Deze Latijnse spreuk, ’wie vrede wil, bereidt zich voor op oorlog’ van de Romeinse schrijver Vegetius, krijgt in het huidige tijdsgewricht een nieuwe betekenis. Oorlogsdreiging, hybride dreigingen, cyberaanvallen en klimaatgerelateerde rampen zijn geen abstracte vergezichten meer, maar reële risico’s. Hoewel we ons lang veilig hebben gewaand, klinkt steeds luider de oproep om ook op lokaal niveau voorbereid te zijn op onheil. Gemeenten spelen hierin een cruciale rol.
De Wetenschappelijke Raad voor het Regeringsbeleid (WRR) publiceerde recent een rapport waarin de urgentie van ‘maatschappelijke weerbaarheid’ centraal staat. Volgens de WRR zijn het niet alleen rijksoverheden of hulpdiensten die een crisis moeten kunnen opvangen, maar moeten ook gemeenten een plan hebben voor lokale opvang, coördinatie en communicatie.
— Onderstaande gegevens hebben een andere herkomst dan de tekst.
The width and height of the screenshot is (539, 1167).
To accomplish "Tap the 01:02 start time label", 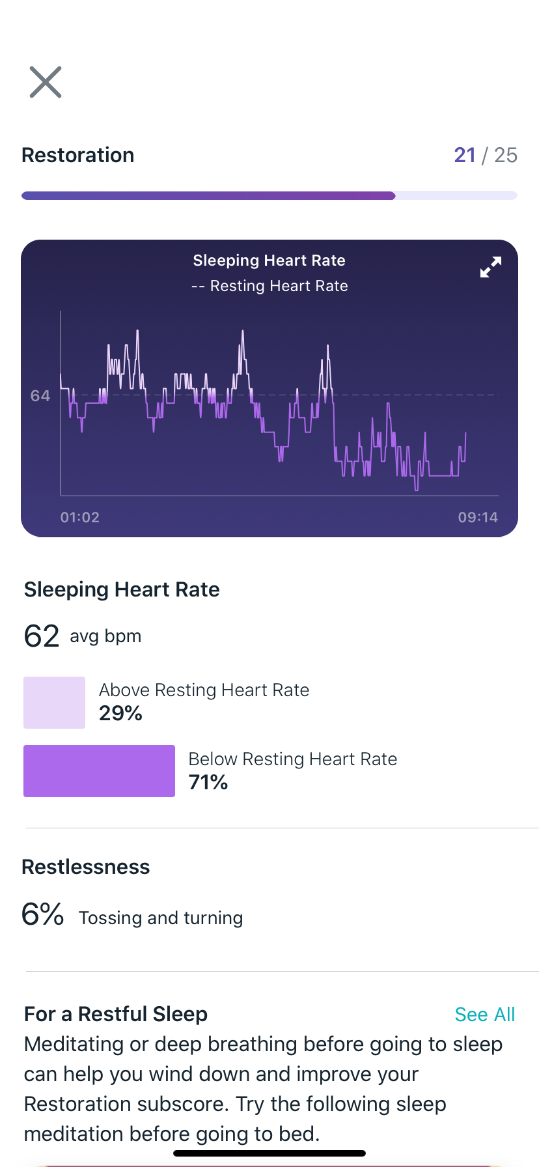I will tap(80, 518).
Gemeenten zouden plekken moeten aanwijzen waar inwoners terecht kunnen bij langdurige uitval van stroom, extreme weersomstandigheden of andere vormen van maatschappelijke ontwrichting. Hoewel het rapport vooral focust op klimaatonheil, zoals overstromingen en hittegolven, is de onderliggende boodschap breder toepasbaar: er moeten praktische voorzieningen zijn, draaiboeken, en bewustwording onder inwoners. Dit geldt net zo goed voor dreigingen op het gebied van veiligheid en oorlog.
De VVD-fractie stelde recent schriftelijke vragen aan het college: wat doet Zoetermeer om de weerbaarheid van de stad en haar inwoners te versterken? Zijn er al locaties aangewezen voor noodopvang? Wat is er geregeld voor langdurige stroom- of watervoorzieningsuitval? Het college gaf in haar antwoord aan dat Zoetermeer samenwerkt met de andere gemeenten in de Veiligheidsregio Haaglanden. Hoewel er op regionaal niveau wel draaiboeken zijn voor grootschalige incidenten, zijn er in Zoetermeer nog geen concrete opvangplekken of noodsteunpunten ingericht. Plannen voor het aanwijzen van bijvoorbeeld brandweerkazernes als noodpunten zijn ‘nog in ontwikkeling’. Kortom: nog veel vragen en weinig antwoorden.
De verantwoordelijkheden van gemeenten op het gebied van crisisbeheersing liggen deels vast in wet- en regelgeving, zoals de Wet veiligheidsregio’s. Maar de toenemende onvoorspelbaarheid van risico’s vraagt om een bredere, actievere invulling. De WRR noemt enkele aandachtspunten zoals het aanwijzen van opvanglocaties en steunpunten, voorlichting en bewustwording onder inwoners en het actualiseren van lokale en regionale draaiboeken.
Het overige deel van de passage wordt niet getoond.